It is quite possibly true that incrementals are basically useless on a
System V using cpio for backups.
-- 
Support the International League For The Derision Of User-Friendliness!

				Henry Spencer @ U of Toronto Zoology
				{allegra,ihnp4,decvax,pyramid}!utzoo!henry

geoff@desint.UUCP (Geoff Kuenning) (04/17/86)

In article <150@ttrda.UUCP> dwd@ttrda.UUCP (Dave Dykstra ) writes:

> ...except for the case
> where files are moved without changing their modification time.  Then
> the files will not show up on the incremental backup but the file in the
> former directory will be removed.

Ah!  But the *creation time* is changed when you move the file.
(Creation time is a misnomer;  the real meaning of this field is
"last change to inode").

Thus, the following find command will pick up all files for a daily
incremental backup:

	find / -mtime -1 -print -o -ctime -1 -print ...

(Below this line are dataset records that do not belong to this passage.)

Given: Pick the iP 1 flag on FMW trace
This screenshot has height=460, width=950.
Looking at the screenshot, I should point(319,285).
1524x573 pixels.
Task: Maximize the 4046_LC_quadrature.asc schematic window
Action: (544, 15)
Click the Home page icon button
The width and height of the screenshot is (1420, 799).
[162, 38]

or, if you have the mods to find that allow switches like -newercm, use

	find / -newercm /.lastinc -print -newermm /.lastinc -print

(I think I have the character order right;  it might be -newermc).
-- 

	Geoff Kuenning
	{hplabs,ihnp4}!trwrb!desint!geoff

mdb@laidbak.UUCP (Mark Brukhartz) (05/11/86)

> As has been known at least since the V7 dump/restor system was written
> (1978?), you should dump based on the most recent of the mod time and
> the change time.  The change time changes when the inode changes, and
> since a rename involves (temporarily) changing the link count, the change
> time will reflect it.

The change time (ctime) is always set to the present when the modification
time (mtime) is altered. Hence, it is sufficient to look at only the change
time. Also, the rename problem is deeper than inferred; what about all of
the file pathnames which change when a directory is renamed?

> 
> > For a while we were losing our filesystems on a regular basis and we
> > found that incremental backups are basically useless...
> 
> Actually they work fine if done right, i.e. using a proper dump/restor
> system rather than cpio, and done standalone so the filesystem is not
> changing underfoot.
> 
> It is quite possibly true that incrementals are basically useless on a
> System V using cpio for backups.

Incrementals appear safe as long as you compare reality to a list of full
pathnames and inode change times from a full backup. Kept ordered by path,
it's easy to generate a list of deleted, added and changed files. Even the
directory-rename case (mentioned above) is handled reasonably well; every
file in the tree is noted "deleted" with the old name and "added" with the
new name.

It is reasonable to back up active filesystems with this scheme. Races with
users generally result in doubly backed up files or innocuous "cannot open"
messages. Only an unlikely combination of renamed directories and files with
identical inode change times appear likely to break this algorithm.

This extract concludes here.